Il se leva, l’habit de cour prêt à craquer
aux coutures, le ventre qui saillait, à la limite de l’éclatement, grotesque,
inélégant et impudique, du gilet, tandis que ses bas de soie, distendus sous
les chausses de nankin azur, se maintenaient avec peine, comprimant ses mollets
de presque hydropique. S’emparant d’une badine de bambou, il passa sa colère
sur le robot, le fustigeant, l’accablant de coups jusqu’à ce qu’elle se brisât
net sur le mézail du serviteur. Il était heureux que les lois d’Asimov
n’eussent point encore été formulées. La maltraitance des androïdes du prince
de Galles eût justifié leur révolte. Rajustant sa perruque, George se calma
lorsque Pitt lui dit :
« Louis Stanislas Xavier est de
retour à Londres. Nous lui avons dépêché notre agent Charles comme comité
d’accueil.
- Laughton ?
- Lui-même. Il a remis son rapport à qui
de droit.
- Portland je suppose ? Ce dernier
ambitionne de vous succéder.
- Il n’a été destinataire qu’en copie.
- Et que rapporte Laughton ?
- Boney,
en ses arsenaux, prépare une invasion sous-marine. Toute une flotte
submersible dérivée du prototype de Fulton est en construction à Boulogne. Il
est indéniable que ses maîtres-espions nous ont dérobés les plans !
- Devil !
s’exclama le régent. Nous devons passer à la phase suivante : armer la
Bretagne et le bocage vendéen, si Provence est d’accord toutefois.
- Pourquoi cette réticence, mon
Prince ?
- Il craint sa nièce, son caractère
vif-argent. « Mousseline » a pris, vous ne l’ignorez pas,
l’initiative de l’attentat. Ayant échoué, elle va désormais jouer la carte de
l’insurrection provinciale.
- Que Laughton reparte donc en mission
auprès de ses contacts de La Roche-sur-Yon. Le temps presse.
- William, la répression menace. Boney est sans pitié. Il se prend pour Octave
héritier de Jules César châtiant les comploteurs des Ides de Mars. Il va
frapper cruellement nos réseaux. Une police hors pair le sert. Il est prêt à
tout pour consolider son trône illégitime.
Tout à fait dégrisé, le prince-régent
s’assit à un secrétaire et rédigea un billet : il s’agissait des nouvelles
instructions à remettre de toute urgence au maître espion Charles Laughton.

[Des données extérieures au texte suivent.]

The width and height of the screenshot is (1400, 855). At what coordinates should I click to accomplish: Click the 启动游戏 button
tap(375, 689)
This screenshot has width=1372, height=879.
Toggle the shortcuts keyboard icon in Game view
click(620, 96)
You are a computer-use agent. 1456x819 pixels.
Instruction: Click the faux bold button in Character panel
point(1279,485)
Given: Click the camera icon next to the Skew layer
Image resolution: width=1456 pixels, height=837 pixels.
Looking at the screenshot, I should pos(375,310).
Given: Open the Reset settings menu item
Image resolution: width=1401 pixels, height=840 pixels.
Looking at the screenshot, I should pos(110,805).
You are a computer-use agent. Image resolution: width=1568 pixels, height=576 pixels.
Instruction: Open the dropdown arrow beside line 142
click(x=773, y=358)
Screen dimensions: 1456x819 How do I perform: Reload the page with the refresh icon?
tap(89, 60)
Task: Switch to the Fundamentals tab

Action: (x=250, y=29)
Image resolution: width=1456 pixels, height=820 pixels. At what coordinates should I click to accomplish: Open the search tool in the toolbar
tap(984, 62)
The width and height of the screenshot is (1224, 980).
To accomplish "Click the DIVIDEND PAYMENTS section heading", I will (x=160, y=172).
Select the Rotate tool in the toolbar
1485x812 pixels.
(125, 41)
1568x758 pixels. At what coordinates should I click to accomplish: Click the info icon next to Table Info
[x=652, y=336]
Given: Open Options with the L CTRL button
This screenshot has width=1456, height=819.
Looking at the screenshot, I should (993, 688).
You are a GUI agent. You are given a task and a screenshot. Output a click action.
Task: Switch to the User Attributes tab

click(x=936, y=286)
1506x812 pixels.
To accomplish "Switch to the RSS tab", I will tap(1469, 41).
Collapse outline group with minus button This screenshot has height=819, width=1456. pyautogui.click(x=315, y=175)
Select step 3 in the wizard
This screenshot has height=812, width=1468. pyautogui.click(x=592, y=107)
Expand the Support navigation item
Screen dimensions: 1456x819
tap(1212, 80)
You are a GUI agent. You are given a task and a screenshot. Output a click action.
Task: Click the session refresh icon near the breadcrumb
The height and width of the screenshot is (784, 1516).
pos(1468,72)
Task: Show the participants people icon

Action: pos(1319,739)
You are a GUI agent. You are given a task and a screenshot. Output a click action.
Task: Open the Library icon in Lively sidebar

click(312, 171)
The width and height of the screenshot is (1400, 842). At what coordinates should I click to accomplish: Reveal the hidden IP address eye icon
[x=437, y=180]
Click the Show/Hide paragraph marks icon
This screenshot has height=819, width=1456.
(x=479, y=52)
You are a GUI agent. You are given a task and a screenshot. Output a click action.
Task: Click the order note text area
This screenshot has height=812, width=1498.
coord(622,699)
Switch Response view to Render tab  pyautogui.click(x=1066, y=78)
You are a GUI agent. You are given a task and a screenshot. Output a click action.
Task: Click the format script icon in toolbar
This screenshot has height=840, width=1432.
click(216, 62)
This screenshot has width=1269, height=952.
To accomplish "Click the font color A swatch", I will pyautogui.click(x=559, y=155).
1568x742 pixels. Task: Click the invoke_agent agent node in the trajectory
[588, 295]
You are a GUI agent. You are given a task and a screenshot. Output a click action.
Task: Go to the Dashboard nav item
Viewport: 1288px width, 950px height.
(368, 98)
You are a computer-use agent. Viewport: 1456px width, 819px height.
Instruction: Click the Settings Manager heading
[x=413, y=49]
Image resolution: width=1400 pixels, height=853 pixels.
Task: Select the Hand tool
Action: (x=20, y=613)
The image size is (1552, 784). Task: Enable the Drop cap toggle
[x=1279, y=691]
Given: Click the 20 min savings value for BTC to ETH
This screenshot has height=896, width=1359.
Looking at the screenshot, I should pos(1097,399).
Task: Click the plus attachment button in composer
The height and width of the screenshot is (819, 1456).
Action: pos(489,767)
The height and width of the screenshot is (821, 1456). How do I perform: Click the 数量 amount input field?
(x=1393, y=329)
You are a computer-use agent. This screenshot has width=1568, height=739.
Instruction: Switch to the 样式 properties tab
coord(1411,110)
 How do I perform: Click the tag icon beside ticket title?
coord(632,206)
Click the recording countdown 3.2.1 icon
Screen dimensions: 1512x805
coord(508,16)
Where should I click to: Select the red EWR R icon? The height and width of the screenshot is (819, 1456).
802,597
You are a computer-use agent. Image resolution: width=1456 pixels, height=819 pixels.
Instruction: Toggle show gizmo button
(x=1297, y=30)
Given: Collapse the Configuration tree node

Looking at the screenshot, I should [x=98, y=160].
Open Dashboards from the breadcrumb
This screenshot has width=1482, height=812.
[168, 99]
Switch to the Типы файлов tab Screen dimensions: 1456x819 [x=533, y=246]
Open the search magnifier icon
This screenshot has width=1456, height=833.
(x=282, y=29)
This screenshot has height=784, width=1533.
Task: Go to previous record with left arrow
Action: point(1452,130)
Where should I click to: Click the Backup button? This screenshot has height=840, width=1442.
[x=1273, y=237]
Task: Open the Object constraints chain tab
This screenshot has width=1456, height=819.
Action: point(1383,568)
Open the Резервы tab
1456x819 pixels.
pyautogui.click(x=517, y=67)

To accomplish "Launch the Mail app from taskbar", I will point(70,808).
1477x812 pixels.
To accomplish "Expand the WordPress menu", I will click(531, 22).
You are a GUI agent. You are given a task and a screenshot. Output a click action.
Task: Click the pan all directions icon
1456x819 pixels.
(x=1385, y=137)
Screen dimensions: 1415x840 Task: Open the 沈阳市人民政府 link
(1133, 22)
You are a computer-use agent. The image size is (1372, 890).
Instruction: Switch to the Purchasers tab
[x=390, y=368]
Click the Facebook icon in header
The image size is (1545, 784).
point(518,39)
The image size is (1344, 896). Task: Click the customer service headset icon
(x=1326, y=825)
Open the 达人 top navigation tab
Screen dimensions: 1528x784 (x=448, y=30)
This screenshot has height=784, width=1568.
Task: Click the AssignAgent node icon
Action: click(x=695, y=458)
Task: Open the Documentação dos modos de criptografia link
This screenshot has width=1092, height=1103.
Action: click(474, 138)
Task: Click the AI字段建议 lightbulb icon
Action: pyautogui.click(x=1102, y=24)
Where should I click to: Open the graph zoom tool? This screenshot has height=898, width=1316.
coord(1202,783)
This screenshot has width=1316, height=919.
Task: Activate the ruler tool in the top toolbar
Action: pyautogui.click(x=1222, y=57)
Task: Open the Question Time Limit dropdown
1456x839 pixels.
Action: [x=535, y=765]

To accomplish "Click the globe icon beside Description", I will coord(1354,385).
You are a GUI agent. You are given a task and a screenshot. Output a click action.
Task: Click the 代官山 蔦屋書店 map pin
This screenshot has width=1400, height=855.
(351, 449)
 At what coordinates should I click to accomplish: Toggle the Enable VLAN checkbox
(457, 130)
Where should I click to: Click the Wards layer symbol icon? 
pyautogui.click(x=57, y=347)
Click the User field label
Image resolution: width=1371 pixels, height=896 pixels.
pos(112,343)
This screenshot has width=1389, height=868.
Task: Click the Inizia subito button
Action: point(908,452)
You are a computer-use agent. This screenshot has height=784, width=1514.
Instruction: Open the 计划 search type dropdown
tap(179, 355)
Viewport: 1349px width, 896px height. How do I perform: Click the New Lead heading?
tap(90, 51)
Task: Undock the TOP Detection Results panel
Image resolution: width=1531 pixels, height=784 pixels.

Cacheté avec soin, le pli confidentiel fut remis à un autre androïde qui
arborait une armure maximilienne.
« J’ai veillé à son programme.
Connaissant les habitudes de Laughton, je sais qu’il se sera rendu au café untel grimé en négociant de la Compagnie
des Indes. L’automate va l’y rejoindre tout droit. Une houppelande camouflera
son artifice métallique. »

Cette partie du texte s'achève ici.